### Provided entries ###

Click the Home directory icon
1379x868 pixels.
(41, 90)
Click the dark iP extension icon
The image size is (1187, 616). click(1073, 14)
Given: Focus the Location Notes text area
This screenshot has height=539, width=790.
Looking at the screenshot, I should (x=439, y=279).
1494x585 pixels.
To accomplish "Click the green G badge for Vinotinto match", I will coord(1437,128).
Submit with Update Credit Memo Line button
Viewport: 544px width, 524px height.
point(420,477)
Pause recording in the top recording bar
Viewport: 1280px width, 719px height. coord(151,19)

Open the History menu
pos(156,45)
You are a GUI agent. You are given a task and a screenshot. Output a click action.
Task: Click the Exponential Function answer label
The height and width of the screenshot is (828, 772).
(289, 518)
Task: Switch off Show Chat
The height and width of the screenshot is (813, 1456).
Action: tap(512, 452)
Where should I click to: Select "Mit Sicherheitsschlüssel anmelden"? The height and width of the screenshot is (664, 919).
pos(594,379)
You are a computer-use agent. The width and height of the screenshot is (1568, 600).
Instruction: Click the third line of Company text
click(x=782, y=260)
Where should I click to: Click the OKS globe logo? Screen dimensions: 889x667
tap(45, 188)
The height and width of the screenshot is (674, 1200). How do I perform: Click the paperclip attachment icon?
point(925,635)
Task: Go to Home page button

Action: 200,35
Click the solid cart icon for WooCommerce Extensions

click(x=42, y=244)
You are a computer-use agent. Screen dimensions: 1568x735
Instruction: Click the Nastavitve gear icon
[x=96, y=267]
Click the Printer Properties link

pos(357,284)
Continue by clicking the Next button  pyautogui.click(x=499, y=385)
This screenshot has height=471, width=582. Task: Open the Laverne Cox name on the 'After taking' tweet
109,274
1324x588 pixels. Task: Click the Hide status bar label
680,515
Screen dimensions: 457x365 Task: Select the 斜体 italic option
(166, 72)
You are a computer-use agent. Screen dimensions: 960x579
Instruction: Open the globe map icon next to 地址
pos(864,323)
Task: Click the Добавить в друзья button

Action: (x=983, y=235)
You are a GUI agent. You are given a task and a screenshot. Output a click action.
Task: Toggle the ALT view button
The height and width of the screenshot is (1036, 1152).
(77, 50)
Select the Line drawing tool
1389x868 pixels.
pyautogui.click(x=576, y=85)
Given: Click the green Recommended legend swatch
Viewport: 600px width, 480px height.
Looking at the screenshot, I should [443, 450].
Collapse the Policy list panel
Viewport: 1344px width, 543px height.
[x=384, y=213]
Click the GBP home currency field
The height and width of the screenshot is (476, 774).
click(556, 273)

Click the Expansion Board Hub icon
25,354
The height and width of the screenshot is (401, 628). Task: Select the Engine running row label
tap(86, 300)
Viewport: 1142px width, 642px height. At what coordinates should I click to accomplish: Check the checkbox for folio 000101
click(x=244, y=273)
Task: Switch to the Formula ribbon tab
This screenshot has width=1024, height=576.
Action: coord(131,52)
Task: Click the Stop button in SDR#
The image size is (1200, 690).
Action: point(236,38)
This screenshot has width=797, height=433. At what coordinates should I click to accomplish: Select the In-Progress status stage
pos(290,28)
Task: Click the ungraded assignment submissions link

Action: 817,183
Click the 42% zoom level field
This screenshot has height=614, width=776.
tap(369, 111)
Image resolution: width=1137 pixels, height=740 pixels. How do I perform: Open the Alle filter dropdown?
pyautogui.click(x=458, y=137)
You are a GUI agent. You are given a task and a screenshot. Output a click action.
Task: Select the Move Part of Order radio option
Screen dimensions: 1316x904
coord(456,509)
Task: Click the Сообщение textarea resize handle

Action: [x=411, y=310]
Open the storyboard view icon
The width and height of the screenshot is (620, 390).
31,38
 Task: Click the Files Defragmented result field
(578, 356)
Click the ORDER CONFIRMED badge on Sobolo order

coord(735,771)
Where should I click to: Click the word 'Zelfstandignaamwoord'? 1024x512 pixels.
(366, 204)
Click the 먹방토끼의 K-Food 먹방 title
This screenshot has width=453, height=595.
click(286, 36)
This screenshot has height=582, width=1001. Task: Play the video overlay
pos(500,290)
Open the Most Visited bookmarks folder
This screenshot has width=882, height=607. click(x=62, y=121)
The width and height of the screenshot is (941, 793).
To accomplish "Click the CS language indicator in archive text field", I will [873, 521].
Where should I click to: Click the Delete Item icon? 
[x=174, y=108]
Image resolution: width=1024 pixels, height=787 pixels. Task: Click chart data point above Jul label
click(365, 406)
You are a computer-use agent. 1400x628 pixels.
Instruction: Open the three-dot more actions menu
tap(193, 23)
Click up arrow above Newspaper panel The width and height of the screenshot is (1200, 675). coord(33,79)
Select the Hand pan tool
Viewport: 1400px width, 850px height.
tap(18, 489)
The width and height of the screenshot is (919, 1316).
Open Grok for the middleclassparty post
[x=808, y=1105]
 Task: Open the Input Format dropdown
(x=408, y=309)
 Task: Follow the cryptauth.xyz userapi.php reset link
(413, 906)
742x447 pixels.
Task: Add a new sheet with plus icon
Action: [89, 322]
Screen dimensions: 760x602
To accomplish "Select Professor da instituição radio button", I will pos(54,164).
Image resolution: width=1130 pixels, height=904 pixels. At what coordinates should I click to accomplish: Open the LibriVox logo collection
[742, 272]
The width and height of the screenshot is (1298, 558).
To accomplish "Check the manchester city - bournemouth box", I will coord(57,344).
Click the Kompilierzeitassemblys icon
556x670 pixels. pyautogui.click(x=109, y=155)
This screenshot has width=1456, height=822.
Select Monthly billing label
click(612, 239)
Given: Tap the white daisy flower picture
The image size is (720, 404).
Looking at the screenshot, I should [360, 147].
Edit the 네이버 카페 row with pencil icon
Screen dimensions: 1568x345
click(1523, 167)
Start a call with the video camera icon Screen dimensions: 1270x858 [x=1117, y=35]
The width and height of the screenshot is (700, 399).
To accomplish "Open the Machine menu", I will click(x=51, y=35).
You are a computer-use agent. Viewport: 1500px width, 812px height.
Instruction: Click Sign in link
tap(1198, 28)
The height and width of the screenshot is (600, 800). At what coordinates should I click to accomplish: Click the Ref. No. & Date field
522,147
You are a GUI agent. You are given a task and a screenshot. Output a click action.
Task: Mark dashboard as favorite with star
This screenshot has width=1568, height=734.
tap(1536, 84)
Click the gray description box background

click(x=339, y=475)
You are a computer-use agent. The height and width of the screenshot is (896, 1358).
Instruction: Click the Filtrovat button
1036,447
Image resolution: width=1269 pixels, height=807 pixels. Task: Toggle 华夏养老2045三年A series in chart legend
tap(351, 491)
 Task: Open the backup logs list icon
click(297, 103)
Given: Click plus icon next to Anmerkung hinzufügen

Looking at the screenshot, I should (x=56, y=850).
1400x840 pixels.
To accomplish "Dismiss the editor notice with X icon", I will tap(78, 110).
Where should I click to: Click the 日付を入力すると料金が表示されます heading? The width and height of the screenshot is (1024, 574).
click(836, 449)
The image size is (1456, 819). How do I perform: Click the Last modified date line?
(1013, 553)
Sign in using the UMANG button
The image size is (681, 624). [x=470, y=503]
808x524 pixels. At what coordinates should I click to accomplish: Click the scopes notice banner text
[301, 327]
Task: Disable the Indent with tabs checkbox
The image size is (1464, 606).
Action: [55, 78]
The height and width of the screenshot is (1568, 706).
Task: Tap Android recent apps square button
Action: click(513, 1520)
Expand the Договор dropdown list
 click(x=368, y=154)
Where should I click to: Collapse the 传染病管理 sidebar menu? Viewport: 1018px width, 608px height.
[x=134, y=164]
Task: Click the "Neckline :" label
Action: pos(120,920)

###

In full and without alteration, transcribe the entries above.

Click the Home directory icon
1379x868 pixels.
(41, 90)
Click the dark iP extension icon
The image size is (1187, 616). click(1073, 14)
Given: Focus the Location Notes text area
This screenshot has height=539, width=790.
Looking at the screenshot, I should (x=439, y=279).
1494x585 pixels.
To accomplish "Click the green G badge for Vinotinto match", I will coord(1437,128).
Submit with Update Credit Memo Line button
Viewport: 544px width, 524px height.
point(420,477)
Pause recording in the top recording bar
Viewport: 1280px width, 719px height. coord(151,19)

Open the History menu
pos(156,45)
You are a GUI agent. You are given a task and a screenshot. Output a click action.
Task: Click the Exponential Function answer label
The height and width of the screenshot is (828, 772).
(289, 518)
Task: Switch off Show Chat
The height and width of the screenshot is (813, 1456).
Action: tap(512, 452)
Where should I click to: Select "Mit Sicherheitsschlüssel anmelden"? The height and width of the screenshot is (664, 919).
pos(594,379)
You are a computer-use agent. The width and height of the screenshot is (1568, 600).
Instruction: Click the third line of Company text
click(x=782, y=260)
Where should I click to: Click the OKS globe logo? Screen dimensions: 889x667
tap(45, 188)
The height and width of the screenshot is (674, 1200). How do I perform: Click the paperclip attachment icon?
point(925,635)
Task: Go to Home page button

Action: 200,35
Click the solid cart icon for WooCommerce Extensions

click(x=42, y=244)
You are a computer-use agent. Screen dimensions: 1568x735
Instruction: Click the Nastavitve gear icon
[x=96, y=267]
Click the Printer Properties link

pos(357,284)
Continue by clicking the Next button  pyautogui.click(x=499, y=385)
This screenshot has height=471, width=582. Task: Open the Laverne Cox name on the 'After taking' tweet
109,274
1324x588 pixels. Task: Click the Hide status bar label
680,515
Screen dimensions: 457x365 Task: Select the 斜体 italic option
(166, 72)
You are a computer-use agent. Screen dimensions: 960x579
Instruction: Open the globe map icon next to 地址
pos(864,323)
Task: Click the Добавить в друзья button

Action: (x=983, y=235)
You are a GUI agent. You are given a task and a screenshot. Output a click action.
Task: Toggle the ALT view button
The height and width of the screenshot is (1036, 1152).
(77, 50)
Select the Line drawing tool
1389x868 pixels.
pyautogui.click(x=576, y=85)
Given: Click the green Recommended legend swatch
Viewport: 600px width, 480px height.
Looking at the screenshot, I should [443, 450].
Collapse the Policy list panel
Viewport: 1344px width, 543px height.
[x=384, y=213]
Click the GBP home currency field
The height and width of the screenshot is (476, 774).
click(556, 273)

Click the Expansion Board Hub icon
25,354
The height and width of the screenshot is (401, 628). Task: Select the Engine running row label
tap(86, 300)
Viewport: 1142px width, 642px height. At what coordinates should I click to accomplish: Check the checkbox for folio 000101
click(x=244, y=273)
Task: Switch to the Formula ribbon tab
This screenshot has width=1024, height=576.
Action: coord(131,52)
Task: Click the Stop button in SDR#
The image size is (1200, 690).
Action: point(236,38)
This screenshot has width=797, height=433. At what coordinates should I click to accomplish: Select the In-Progress status stage
pos(290,28)
Task: Click the ungraded assignment submissions link

Action: 817,183
Click the 42% zoom level field
This screenshot has height=614, width=776.
tap(369, 111)
Image resolution: width=1137 pixels, height=740 pixels. How do I perform: Open the Alle filter dropdown?
pyautogui.click(x=458, y=137)
You are a GUI agent. You are given a task and a screenshot. Output a click action.
Task: Select the Move Part of Order radio option
Screen dimensions: 1316x904
coord(456,509)
Task: Click the Сообщение textarea resize handle

Action: [x=411, y=310]
Open the storyboard view icon
The width and height of the screenshot is (620, 390).
31,38
 Task: Click the Files Defragmented result field
(578, 356)
Click the ORDER CONFIRMED badge on Sobolo order

coord(735,771)
Where should I click to: Click the word 'Zelfstandignaamwoord'? 1024x512 pixels.
(366, 204)
Click the 먹방토끼의 K-Food 먹방 title
This screenshot has width=453, height=595.
click(286, 36)
This screenshot has height=582, width=1001. Task: Play the video overlay
pos(500,290)
Open the Most Visited bookmarks folder
This screenshot has width=882, height=607. click(x=62, y=121)
The width and height of the screenshot is (941, 793).
To accomplish "Click the CS language indicator in archive text field", I will [873, 521].
Where should I click to: Click the Delete Item icon? 
[x=174, y=108]
Image resolution: width=1024 pixels, height=787 pixels. Task: Click chart data point above Jul label
click(365, 406)
You are a computer-use agent. 1400x628 pixels.
Instruction: Open the three-dot more actions menu
tap(193, 23)
Click up arrow above Newspaper panel The width and height of the screenshot is (1200, 675). coord(33,79)
Select the Hand pan tool
Viewport: 1400px width, 850px height.
tap(18, 489)
The width and height of the screenshot is (919, 1316).
Open Grok for the middleclassparty post
[x=808, y=1105]
 Task: Open the Input Format dropdown
(x=408, y=309)
 Task: Follow the cryptauth.xyz userapi.php reset link
(413, 906)
742x447 pixels.
Task: Add a new sheet with plus icon
Action: [89, 322]
Screen dimensions: 760x602
To accomplish "Select Professor da instituição radio button", I will pos(54,164).
Image resolution: width=1130 pixels, height=904 pixels. At what coordinates should I click to accomplish: Open the LibriVox logo collection
[742, 272]
The width and height of the screenshot is (1298, 558).
To accomplish "Check the manchester city - bournemouth box", I will coord(57,344).
Click the Kompilierzeitassemblys icon
556x670 pixels. pyautogui.click(x=109, y=155)
This screenshot has width=1456, height=822.
Select Monthly billing label
click(612, 239)
Given: Tap the white daisy flower picture
The image size is (720, 404).
Looking at the screenshot, I should [360, 147].
Edit the 네이버 카페 row with pencil icon
Screen dimensions: 1568x345
click(1523, 167)
Start a call with the video camera icon Screen dimensions: 1270x858 [x=1117, y=35]
The width and height of the screenshot is (700, 399).
To accomplish "Open the Machine menu", I will click(x=51, y=35).
You are a computer-use agent. Viewport: 1500px width, 812px height.
Instruction: Click Sign in link
tap(1198, 28)
The height and width of the screenshot is (600, 800). At what coordinates should I click to accomplish: Click the Ref. No. & Date field
522,147
You are a GUI agent. You are given a task and a screenshot. Output a click action.
Task: Mark dashboard as favorite with star
This screenshot has width=1568, height=734.
tap(1536, 84)
Click the gray description box background

click(x=339, y=475)
You are a computer-use agent. The height and width of the screenshot is (896, 1358).
Instruction: Click the Filtrovat button
1036,447
Image resolution: width=1269 pixels, height=807 pixels. Task: Toggle 华夏养老2045三年A series in chart legend
tap(351, 491)
 Task: Open the backup logs list icon
click(297, 103)
Given: Click plus icon next to Anmerkung hinzufügen

Looking at the screenshot, I should (x=56, y=850).
1400x840 pixels.
To accomplish "Dismiss the editor notice with X icon", I will tap(78, 110).
Where should I click to: Click the 日付を入力すると料金が表示されます heading? The width and height of the screenshot is (1024, 574).
click(836, 449)
The image size is (1456, 819). How do I perform: Click the Last modified date line?
(1013, 553)
Sign in using the UMANG button
The image size is (681, 624). [x=470, y=503]
808x524 pixels. At what coordinates should I click to accomplish: Click the scopes notice banner text
[301, 327]
Task: Disable the Indent with tabs checkbox
The image size is (1464, 606).
Action: [55, 78]
The height and width of the screenshot is (1568, 706).
Task: Tap Android recent apps square button
Action: click(513, 1520)
Expand the Договор dropdown list
 click(x=368, y=154)
Where should I click to: Collapse the 传染病管理 sidebar menu? Viewport: 1018px width, 608px height.
[x=134, y=164]
Task: Click the "Neckline :" label
Action: pos(120,920)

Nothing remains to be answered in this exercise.